Quoted passage:
----

Thursday, December 24, 2009

The Spectres of Messianic Justice (Derrida's SOM part 2!)

It has been months since I wrote the auspiciously subtitled Part 1 of my reflections on Jacques Derrida's Spectres of Marx. When I first bought the book I thought I knew what the spectres of Marx would turn out to be, but of course, first I had to finish the whole book1 and ascertain to what degree Derrida and I were on the same track. This, some of you familiar with Derrida's work will understand, took some time. And then other urgencies intervened, and vacillation began its orbits.
The spectres of Marx appear for Derrida in the first sentence of the Communist manifesto. “A spectre is haunting Europe, it is the spectre of Communism”.2
Derrida asks about this spectrality, right at the outset of one of the most influential documents of the 19th & 20th centuries. Are these spectres the spectral beings traversing Marx and his oeuvre, or, are they the spectral legacy of Marx and his oeuvre, the legacy of a certain manifestation of the worker which built for us this technological age?

----

Material provided:
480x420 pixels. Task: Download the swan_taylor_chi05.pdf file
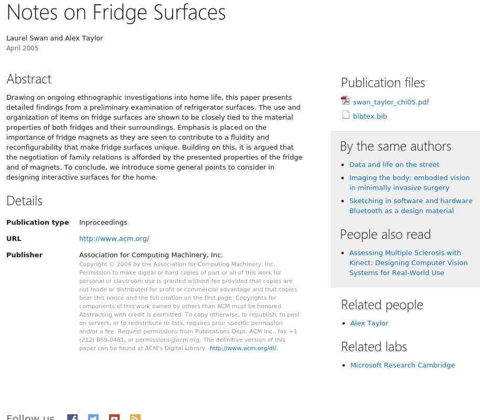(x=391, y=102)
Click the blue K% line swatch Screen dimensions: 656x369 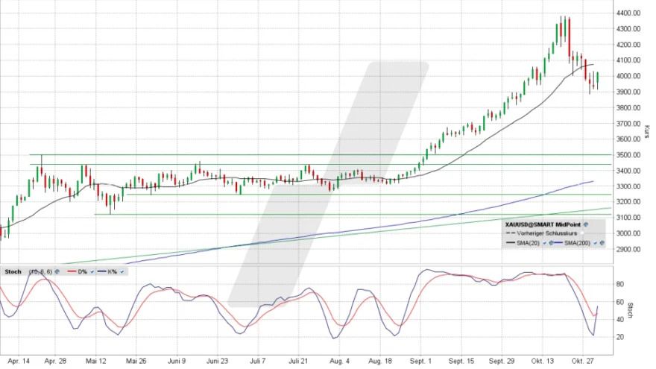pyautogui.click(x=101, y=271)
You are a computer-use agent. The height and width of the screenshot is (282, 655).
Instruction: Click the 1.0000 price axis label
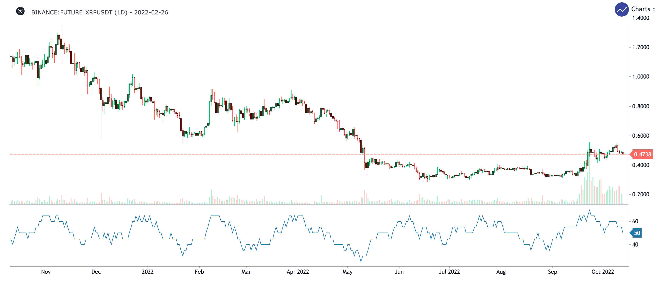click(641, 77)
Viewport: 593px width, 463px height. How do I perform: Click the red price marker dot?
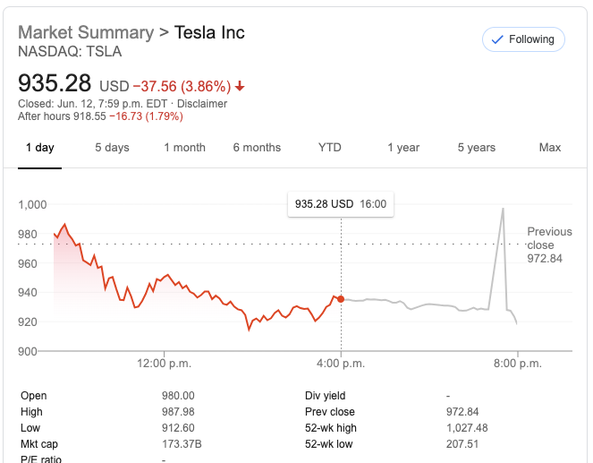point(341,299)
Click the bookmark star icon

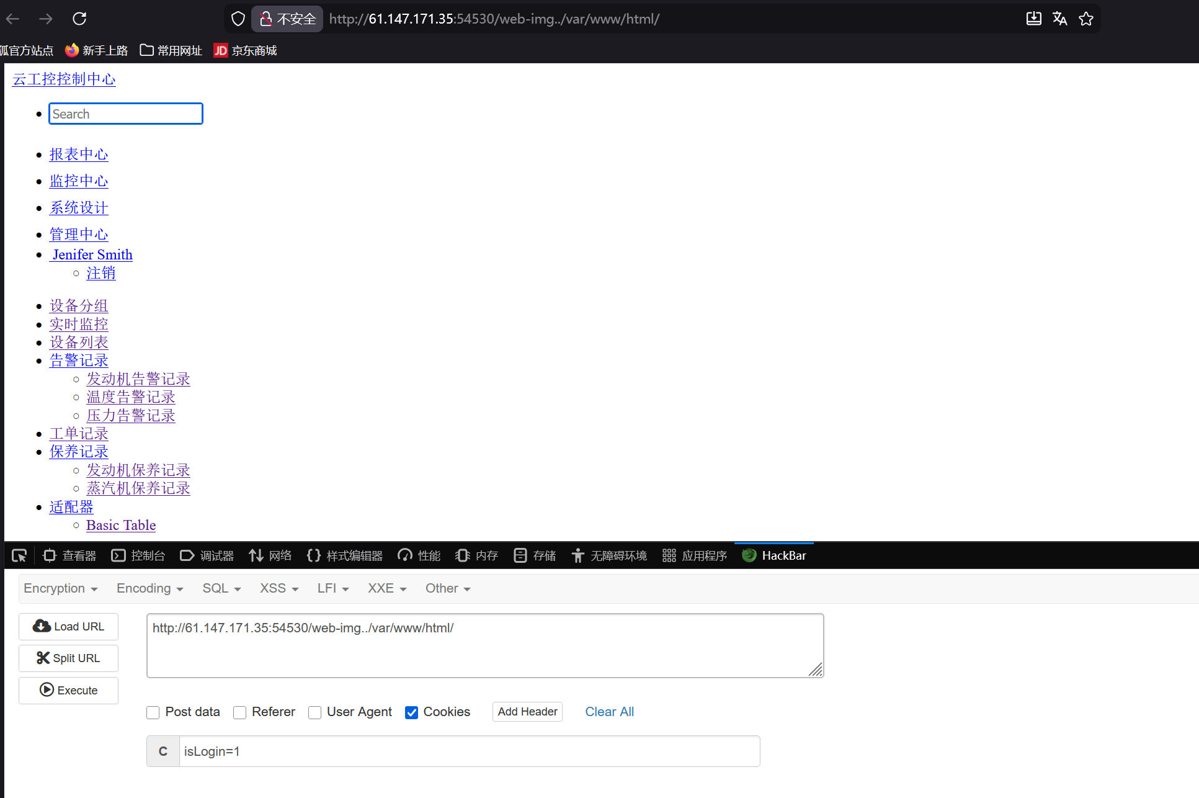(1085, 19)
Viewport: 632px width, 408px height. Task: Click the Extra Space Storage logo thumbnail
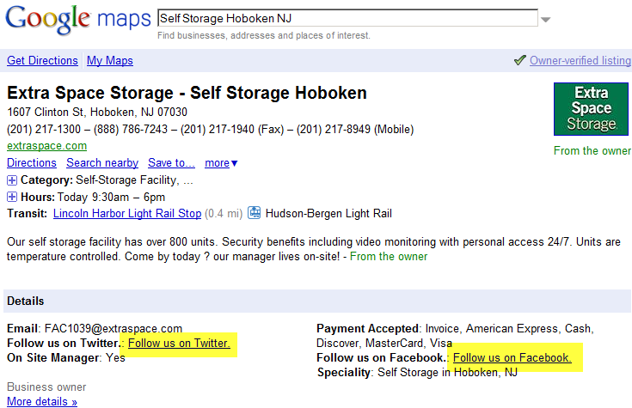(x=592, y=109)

----

Request 1:
Please arrange the records as a numbered list, starting at the line that contains "Click the bookmark star icon" and going through the end of the records, with blank lines dropped and the pictures left out.
Request 2:
Pick up the post on Derrida's Spectres of Marx after its last sentence and continue it.

Exercise result 1:
1. Click the bookmark star icon
2. (1085, 19)
3. Viewport: 632px width, 408px height. Task: Click the Extra Space Storage logo thumbnail
4. (x=592, y=109)

Exercise result 2:
Derrida explores both of these interpretations, spending much more time on the Messianic implications of transcendental haunting invoked by Marx's use of the word spectre. “Can one conceive of an atheological heritage of the messianic?” (p.211). The atheological messianic notion of a justice to come “beyond right and law”(p.220), central to this book, remains so through his subsequent writings, which he comes to call Messianicity.3
Thus Derrida likes one French translation of spectre: 'revenant' (the returning/returner), and works at length to articulate how the inexorable revenant may lose its ominousness and become more of a companion, eventually pleading with Marcellus in the first act of Hamlet “thou art a scholar, speak to it, Horatio.”
The inevitable revolutionary rhythmicity of the revenant builds up resonance, a murmuring echo in the psyche of the subject. It is not memory of lived experience, it is an experience which transcends our time and is not totally 'of it'. As implied, the revenant is returning for justice. Can we say that, upon its visitation, we, who cannot provide such justice feel guilty? Is it possible to describe a haunting which traumatizes all people, and is it possible to speak to this?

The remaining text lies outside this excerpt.